*Your instructions:*
Please repeat the rows exactly, from the line that contains "Screen dimensions: 1395x868" through the line that contains "point(480,208)", including both of those lines.

*Data entries:*
"""

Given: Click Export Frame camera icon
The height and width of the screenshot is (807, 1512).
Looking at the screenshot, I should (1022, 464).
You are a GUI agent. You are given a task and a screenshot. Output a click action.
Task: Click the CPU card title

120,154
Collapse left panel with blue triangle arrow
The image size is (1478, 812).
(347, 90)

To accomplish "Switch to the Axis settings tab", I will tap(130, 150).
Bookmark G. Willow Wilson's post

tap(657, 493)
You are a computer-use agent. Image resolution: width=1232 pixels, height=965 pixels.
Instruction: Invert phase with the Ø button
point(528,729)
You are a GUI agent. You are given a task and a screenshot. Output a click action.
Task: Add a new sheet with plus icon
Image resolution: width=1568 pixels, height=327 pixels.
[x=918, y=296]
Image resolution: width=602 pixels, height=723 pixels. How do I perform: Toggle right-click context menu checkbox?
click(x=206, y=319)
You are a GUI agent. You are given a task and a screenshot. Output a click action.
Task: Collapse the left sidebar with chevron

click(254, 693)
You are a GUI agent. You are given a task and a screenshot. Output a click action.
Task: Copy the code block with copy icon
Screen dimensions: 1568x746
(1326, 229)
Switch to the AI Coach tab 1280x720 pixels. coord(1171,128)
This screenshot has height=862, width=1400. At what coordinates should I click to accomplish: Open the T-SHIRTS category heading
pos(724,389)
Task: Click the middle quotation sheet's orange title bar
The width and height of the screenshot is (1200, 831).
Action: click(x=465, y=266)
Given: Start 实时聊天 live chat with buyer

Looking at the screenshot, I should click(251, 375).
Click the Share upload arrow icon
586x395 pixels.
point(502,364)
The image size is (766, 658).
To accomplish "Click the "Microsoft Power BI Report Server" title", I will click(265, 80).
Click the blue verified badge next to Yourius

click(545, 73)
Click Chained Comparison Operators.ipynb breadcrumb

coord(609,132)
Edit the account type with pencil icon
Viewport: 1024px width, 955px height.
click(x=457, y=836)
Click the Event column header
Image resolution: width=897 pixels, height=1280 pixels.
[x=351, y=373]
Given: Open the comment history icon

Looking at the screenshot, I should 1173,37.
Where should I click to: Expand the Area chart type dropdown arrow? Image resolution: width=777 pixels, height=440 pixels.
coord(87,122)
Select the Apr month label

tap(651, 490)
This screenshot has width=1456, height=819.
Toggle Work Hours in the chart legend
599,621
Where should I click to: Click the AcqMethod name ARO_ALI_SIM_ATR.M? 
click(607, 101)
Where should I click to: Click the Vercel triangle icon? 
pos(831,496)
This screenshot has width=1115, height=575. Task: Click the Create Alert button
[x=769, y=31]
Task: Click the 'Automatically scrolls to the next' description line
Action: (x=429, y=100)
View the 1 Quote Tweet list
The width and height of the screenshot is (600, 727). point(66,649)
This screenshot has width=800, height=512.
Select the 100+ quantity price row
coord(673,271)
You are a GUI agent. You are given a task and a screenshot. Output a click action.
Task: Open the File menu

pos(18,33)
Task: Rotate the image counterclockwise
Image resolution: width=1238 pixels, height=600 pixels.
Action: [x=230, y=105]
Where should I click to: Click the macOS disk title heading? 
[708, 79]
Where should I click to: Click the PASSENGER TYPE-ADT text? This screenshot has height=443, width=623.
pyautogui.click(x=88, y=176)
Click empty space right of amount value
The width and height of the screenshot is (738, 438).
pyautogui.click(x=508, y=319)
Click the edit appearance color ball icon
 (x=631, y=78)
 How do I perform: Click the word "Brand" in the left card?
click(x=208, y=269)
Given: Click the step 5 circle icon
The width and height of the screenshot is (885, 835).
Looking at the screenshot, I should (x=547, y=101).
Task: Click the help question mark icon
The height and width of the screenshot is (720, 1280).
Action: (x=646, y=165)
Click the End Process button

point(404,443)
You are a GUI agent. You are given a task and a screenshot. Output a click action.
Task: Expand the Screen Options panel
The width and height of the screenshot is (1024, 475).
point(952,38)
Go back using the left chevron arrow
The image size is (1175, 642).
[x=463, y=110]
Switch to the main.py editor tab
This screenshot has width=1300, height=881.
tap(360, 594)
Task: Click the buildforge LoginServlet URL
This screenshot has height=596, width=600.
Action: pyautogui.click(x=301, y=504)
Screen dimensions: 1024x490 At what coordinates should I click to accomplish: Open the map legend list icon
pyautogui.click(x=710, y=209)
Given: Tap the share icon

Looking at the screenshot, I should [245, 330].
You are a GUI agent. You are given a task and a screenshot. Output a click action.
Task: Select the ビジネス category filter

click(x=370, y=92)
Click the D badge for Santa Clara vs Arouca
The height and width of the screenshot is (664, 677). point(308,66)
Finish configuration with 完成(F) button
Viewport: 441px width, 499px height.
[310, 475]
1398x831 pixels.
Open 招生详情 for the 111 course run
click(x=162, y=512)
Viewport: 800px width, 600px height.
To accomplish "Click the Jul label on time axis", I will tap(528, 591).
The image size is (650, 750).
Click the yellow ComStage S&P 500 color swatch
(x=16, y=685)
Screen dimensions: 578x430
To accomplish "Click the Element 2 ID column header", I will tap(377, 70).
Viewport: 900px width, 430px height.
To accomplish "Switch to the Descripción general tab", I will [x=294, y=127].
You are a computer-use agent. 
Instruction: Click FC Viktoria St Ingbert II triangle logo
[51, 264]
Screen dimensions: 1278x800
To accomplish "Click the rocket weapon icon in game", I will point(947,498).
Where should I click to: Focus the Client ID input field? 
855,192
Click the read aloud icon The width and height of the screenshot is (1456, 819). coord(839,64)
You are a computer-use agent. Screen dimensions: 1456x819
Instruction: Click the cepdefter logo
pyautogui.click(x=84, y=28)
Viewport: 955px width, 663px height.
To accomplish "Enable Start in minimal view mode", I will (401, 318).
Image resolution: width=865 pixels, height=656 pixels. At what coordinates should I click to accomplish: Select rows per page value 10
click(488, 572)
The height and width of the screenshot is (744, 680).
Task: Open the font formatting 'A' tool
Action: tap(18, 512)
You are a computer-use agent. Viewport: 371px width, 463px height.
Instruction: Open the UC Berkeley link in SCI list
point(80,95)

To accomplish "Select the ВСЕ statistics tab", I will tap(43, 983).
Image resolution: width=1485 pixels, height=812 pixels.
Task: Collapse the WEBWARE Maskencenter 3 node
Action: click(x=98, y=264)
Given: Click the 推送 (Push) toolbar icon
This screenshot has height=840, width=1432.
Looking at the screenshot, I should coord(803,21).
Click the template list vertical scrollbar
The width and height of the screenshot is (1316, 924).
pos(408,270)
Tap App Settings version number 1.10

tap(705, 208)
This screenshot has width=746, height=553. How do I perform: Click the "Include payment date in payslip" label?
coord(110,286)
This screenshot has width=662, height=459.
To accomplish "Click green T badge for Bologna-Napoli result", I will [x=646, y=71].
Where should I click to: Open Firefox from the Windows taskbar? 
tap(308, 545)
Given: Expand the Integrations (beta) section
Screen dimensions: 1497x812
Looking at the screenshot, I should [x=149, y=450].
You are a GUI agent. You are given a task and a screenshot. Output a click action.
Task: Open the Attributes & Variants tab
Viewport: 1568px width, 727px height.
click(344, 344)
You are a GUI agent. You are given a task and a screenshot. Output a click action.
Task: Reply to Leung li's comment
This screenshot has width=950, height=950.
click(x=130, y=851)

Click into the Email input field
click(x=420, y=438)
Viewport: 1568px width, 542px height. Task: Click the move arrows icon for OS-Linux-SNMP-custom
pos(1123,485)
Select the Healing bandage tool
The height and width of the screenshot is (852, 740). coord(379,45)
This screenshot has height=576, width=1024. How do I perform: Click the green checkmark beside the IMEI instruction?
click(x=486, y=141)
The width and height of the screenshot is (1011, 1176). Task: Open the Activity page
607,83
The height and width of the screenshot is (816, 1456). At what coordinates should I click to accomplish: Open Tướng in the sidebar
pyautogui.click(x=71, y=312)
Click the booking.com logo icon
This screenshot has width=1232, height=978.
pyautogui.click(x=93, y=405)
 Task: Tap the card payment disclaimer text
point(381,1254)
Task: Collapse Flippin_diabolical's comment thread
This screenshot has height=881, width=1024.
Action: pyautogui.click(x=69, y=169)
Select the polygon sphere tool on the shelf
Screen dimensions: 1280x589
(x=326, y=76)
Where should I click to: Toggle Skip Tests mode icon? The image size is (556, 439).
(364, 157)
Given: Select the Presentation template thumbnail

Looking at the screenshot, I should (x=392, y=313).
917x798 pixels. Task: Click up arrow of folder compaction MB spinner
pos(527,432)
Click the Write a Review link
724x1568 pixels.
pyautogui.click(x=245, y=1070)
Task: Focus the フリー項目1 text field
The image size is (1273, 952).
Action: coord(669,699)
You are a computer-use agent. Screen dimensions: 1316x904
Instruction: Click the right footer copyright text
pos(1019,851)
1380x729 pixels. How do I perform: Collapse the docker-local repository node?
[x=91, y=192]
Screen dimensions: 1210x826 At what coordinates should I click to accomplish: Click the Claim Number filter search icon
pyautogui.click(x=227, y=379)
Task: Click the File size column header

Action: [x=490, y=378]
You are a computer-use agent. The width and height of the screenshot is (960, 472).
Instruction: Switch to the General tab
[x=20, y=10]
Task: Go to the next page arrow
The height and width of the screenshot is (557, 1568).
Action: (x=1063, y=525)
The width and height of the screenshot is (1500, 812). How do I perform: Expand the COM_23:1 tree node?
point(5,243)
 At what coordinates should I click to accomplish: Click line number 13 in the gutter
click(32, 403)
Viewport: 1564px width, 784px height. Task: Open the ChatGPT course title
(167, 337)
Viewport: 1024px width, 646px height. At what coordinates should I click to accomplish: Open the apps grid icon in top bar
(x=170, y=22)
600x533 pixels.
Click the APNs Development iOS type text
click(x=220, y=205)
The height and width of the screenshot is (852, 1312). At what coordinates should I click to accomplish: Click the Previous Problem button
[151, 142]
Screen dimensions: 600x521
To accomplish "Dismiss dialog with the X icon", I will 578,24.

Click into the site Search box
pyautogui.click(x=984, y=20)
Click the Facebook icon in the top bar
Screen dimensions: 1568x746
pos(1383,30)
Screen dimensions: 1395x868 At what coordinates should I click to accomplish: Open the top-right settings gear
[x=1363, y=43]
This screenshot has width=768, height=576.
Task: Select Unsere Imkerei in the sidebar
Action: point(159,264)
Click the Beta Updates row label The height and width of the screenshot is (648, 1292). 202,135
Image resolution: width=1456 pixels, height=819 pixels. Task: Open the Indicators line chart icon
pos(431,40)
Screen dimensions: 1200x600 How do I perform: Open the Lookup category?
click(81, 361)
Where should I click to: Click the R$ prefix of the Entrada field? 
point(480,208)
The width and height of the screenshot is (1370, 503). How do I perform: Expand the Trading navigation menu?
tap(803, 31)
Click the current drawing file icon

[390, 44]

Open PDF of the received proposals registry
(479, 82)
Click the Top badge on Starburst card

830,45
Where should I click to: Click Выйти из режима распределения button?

"""

*Reply to the exercise:*
Screen dimensions: 1395x868 At what coordinates should I click to accomplish: Open the top-right settings gear
[x=1363, y=43]
This screenshot has width=768, height=576.
Task: Select Unsere Imkerei in the sidebar
Action: point(159,264)
Click the Beta Updates row label The height and width of the screenshot is (648, 1292). 202,135
Image resolution: width=1456 pixels, height=819 pixels. Task: Open the Indicators line chart icon
pos(431,40)
Screen dimensions: 1200x600 How do I perform: Open the Lookup category?
click(81, 361)
Where should I click to: Click the R$ prefix of the Entrada field? 
point(480,208)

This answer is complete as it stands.